Human serum albumin (HSA) modified with AGE was prepared in vitro and was radioiodinated with carrier-free [(125)I]. Human peripheral blood monocytes obtained from dialysis patients and normal volunteers were isolated by Ficoll-hypaque centrifugation technique. Specific binding (125)I-AGE-HSA to the AGE-receptor on human monocytes was measured by radioactive ligand-receptor binding assay.

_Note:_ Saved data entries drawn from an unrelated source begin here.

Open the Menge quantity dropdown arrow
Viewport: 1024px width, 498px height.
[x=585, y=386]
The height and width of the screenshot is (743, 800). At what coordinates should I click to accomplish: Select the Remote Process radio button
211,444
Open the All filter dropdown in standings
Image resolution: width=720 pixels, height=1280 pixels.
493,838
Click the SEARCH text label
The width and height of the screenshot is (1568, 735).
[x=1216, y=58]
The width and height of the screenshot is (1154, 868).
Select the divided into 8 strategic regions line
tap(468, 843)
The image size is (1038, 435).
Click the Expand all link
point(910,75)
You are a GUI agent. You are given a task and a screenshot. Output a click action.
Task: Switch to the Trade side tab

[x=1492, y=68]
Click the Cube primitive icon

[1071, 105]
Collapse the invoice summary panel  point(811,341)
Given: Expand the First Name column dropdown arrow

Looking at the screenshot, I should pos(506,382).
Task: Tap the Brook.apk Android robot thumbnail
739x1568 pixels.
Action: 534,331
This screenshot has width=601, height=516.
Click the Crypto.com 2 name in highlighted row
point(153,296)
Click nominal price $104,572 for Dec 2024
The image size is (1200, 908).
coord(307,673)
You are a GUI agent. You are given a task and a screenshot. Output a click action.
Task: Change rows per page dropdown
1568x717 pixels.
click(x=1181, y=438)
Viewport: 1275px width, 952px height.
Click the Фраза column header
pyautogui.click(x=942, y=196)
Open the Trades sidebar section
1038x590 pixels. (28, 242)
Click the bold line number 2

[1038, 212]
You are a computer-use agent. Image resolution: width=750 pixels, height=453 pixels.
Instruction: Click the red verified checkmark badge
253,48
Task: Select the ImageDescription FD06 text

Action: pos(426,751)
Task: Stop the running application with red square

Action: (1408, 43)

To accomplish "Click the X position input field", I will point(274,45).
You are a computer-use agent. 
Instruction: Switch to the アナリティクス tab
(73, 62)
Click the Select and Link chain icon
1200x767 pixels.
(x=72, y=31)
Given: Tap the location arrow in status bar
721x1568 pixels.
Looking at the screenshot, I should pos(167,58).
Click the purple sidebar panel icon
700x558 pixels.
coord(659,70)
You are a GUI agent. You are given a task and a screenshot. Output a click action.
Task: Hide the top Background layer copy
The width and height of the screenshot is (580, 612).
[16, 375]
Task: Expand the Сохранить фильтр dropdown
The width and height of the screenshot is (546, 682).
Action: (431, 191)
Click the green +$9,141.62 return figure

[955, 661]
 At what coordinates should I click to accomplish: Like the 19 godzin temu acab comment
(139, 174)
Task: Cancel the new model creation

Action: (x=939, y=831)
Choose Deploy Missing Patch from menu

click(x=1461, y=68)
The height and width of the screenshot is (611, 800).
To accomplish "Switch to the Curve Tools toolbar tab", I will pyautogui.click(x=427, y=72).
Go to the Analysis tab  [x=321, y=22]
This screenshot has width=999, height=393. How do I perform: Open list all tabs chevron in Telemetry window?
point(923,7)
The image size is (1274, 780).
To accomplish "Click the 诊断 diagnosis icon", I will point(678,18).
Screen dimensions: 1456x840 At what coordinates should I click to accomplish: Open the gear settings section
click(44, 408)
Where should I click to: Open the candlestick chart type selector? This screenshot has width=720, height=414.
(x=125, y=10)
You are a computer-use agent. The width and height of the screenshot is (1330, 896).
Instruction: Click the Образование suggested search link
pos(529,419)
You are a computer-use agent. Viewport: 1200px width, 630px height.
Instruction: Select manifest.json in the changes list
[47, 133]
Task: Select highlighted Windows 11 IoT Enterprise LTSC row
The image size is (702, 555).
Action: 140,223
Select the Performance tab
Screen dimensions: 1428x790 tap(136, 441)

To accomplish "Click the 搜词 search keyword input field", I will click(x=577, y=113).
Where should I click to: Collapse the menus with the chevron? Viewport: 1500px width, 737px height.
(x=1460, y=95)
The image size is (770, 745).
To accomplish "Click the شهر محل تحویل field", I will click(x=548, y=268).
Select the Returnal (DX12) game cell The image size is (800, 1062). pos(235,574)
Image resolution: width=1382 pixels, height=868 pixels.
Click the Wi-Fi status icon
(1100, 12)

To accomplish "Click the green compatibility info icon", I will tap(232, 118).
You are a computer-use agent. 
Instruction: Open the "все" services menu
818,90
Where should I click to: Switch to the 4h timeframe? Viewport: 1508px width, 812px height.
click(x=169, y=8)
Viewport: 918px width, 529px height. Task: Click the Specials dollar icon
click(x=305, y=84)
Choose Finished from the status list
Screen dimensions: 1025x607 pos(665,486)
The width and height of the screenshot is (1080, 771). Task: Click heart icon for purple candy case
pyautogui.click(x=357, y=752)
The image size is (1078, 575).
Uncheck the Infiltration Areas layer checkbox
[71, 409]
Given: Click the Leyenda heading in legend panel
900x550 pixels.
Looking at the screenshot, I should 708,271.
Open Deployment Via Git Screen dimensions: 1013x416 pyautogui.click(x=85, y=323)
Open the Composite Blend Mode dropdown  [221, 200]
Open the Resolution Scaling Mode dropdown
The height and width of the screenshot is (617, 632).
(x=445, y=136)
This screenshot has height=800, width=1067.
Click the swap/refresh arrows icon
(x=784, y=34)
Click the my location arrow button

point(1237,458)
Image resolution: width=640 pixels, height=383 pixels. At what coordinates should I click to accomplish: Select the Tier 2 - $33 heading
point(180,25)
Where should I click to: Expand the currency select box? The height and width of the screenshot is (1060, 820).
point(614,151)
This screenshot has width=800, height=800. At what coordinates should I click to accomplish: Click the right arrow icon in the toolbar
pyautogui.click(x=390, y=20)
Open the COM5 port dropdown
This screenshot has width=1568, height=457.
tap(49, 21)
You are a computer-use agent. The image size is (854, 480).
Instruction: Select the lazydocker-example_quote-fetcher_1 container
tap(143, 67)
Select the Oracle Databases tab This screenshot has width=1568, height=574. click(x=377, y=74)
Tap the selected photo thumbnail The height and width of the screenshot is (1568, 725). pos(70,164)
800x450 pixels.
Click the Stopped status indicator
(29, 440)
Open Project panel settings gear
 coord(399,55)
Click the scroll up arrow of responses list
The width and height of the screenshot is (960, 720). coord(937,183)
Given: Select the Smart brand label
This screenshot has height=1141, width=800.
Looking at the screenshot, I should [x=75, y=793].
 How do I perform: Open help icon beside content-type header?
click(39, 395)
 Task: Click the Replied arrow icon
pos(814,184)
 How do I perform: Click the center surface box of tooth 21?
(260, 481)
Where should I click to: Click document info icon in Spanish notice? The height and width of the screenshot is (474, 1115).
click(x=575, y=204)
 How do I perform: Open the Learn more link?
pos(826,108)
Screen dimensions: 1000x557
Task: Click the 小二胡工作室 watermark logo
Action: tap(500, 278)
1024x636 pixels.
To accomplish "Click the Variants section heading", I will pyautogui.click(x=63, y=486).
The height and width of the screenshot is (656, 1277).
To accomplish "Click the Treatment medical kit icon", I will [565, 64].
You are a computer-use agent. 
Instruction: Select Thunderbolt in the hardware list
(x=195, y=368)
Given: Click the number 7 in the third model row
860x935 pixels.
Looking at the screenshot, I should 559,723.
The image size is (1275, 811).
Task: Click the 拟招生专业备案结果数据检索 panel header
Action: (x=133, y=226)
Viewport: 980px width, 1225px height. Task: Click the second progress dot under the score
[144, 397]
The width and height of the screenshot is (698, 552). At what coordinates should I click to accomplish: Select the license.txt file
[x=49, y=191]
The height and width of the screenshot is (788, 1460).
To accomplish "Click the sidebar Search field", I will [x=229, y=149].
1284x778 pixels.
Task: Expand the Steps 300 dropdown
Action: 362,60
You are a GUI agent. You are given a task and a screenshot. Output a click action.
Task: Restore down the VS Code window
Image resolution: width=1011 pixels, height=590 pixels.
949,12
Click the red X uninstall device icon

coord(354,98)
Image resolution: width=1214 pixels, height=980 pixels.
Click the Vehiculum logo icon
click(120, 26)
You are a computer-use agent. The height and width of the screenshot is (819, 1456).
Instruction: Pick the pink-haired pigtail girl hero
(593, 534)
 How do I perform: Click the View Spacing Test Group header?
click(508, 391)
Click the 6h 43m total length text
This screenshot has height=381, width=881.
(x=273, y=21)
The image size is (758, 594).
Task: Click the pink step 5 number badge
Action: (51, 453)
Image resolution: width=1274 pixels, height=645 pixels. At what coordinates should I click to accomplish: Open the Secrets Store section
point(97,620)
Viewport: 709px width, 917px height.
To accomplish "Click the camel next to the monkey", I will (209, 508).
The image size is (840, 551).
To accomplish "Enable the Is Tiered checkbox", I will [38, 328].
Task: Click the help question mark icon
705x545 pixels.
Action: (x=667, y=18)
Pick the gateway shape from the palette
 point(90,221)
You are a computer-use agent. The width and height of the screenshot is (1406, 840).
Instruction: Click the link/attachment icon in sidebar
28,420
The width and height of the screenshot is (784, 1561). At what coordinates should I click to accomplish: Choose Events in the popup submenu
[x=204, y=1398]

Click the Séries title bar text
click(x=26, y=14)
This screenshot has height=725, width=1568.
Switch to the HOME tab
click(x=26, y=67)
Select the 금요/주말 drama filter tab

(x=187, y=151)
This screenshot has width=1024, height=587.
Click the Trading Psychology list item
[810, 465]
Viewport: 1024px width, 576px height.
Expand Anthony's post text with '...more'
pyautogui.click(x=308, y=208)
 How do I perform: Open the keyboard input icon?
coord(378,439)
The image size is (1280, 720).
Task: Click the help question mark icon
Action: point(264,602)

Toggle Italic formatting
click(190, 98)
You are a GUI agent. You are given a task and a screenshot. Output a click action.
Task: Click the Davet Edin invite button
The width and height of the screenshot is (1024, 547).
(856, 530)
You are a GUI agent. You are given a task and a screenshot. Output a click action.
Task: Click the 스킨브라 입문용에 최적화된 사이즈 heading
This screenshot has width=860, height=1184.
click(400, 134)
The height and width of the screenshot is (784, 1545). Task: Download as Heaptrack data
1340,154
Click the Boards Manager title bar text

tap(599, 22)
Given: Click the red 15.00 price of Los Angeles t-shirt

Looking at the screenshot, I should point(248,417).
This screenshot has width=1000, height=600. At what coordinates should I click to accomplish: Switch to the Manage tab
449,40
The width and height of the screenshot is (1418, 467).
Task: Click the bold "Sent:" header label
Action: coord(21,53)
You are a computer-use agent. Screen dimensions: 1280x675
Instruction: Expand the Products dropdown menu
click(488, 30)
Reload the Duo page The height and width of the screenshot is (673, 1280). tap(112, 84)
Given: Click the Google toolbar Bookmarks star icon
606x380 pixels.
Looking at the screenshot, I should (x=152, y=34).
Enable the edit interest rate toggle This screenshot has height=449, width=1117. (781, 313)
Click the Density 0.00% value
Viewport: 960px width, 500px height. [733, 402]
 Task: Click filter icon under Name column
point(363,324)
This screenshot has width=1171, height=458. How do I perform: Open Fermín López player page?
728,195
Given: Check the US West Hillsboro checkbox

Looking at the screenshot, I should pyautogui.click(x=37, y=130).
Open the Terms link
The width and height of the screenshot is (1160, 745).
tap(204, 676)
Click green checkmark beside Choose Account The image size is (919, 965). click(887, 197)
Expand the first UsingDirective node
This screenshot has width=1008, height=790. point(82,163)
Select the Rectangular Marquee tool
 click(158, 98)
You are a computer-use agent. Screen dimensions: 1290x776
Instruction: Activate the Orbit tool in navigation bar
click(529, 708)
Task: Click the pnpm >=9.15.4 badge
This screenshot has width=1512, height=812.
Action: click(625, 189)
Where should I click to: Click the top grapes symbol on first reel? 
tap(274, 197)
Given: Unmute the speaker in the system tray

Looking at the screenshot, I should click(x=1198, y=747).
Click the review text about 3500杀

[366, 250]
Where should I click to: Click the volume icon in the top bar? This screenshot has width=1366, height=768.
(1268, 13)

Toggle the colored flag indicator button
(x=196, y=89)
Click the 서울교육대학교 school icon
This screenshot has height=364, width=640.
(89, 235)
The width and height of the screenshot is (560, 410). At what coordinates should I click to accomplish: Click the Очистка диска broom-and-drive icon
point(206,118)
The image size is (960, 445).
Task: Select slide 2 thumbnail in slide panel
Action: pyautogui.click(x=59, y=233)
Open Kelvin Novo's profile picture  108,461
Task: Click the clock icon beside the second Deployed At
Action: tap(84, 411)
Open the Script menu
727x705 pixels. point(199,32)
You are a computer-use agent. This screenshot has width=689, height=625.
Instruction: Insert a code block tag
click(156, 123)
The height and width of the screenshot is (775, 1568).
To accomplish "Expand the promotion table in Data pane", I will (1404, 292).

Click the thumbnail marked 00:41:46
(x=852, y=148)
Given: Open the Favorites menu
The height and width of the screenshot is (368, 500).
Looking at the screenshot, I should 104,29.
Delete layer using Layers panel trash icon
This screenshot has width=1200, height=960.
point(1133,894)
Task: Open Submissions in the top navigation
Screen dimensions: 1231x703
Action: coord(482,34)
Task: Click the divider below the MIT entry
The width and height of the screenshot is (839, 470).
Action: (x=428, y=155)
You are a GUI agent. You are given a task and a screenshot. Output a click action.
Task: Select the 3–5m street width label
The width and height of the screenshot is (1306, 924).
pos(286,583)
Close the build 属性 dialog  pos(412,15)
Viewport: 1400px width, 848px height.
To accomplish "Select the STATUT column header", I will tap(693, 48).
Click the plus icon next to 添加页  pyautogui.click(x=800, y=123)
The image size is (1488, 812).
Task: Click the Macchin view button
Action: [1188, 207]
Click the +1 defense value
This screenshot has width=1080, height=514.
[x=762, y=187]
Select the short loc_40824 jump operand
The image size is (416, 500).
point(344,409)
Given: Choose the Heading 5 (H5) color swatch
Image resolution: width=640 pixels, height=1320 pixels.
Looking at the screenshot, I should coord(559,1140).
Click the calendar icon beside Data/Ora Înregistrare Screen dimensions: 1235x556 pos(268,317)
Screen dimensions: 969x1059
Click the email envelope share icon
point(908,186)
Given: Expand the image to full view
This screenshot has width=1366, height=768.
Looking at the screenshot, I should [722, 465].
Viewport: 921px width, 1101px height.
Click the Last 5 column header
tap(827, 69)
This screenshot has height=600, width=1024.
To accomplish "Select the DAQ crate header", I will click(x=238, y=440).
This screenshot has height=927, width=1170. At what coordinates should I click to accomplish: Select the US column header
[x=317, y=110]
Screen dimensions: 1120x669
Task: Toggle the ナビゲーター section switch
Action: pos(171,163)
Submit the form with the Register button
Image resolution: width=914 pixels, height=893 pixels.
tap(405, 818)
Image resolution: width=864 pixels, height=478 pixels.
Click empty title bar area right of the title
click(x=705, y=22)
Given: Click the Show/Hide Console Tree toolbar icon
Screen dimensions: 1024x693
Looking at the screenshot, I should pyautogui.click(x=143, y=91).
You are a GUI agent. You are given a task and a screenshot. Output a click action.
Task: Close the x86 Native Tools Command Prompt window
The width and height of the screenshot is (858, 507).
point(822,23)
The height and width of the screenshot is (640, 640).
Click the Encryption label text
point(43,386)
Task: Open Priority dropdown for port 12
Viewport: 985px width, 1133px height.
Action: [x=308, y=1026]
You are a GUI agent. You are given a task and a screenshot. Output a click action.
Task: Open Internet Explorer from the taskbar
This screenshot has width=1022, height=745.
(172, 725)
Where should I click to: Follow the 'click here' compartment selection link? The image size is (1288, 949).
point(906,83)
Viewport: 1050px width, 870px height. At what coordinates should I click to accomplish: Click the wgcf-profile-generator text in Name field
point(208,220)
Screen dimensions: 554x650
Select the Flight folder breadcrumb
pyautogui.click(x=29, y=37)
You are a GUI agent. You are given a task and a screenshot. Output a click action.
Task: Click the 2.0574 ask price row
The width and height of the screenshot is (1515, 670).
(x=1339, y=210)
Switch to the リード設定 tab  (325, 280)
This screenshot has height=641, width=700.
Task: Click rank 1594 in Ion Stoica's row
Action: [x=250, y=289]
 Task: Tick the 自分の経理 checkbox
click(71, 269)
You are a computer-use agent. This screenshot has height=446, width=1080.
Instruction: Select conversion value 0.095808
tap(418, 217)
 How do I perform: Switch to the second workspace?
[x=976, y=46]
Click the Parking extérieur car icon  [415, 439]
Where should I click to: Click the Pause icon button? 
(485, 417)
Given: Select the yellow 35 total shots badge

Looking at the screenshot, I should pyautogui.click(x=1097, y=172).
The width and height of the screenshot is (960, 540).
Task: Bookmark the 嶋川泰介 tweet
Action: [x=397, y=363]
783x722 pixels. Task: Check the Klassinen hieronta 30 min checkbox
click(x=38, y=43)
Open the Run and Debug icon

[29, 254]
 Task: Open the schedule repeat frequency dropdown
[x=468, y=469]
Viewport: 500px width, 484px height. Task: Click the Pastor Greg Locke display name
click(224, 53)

The binding of (125)I-AGE-HSA to its receptors in dialysis patients was inhibited by 27% 15 minutes after starting of hemodialysis using heparin as anti-coagulant. These effects continued 6 hours and resume to the levels of predialysis after 24 hours. There was no differences in binding of (125)I-AGE-HSA to monocytes between pre-and post-dialysis session when low-molecule weight heparin (LMWH) was used as the anti-coagulant. In vitro study further demonstrated that exposure of normal monocytes to heparin-containing media inhibited the binding of (125)I-AGE-HSA to its receptor with a dose-dependent manner. LMWH did not inhibit such binding.
Heparin blocks the binding of AGE to its receptors on monocytes and may therefore interrupt the clearance and degradation of AGE. This may be one of the mechanisms by which AGE accumulation occurs in patients with hemodialysis.
Zhonghua nei ke za zhi [Chinese journal of internal medicine] 02/2002; 41(1):43-6.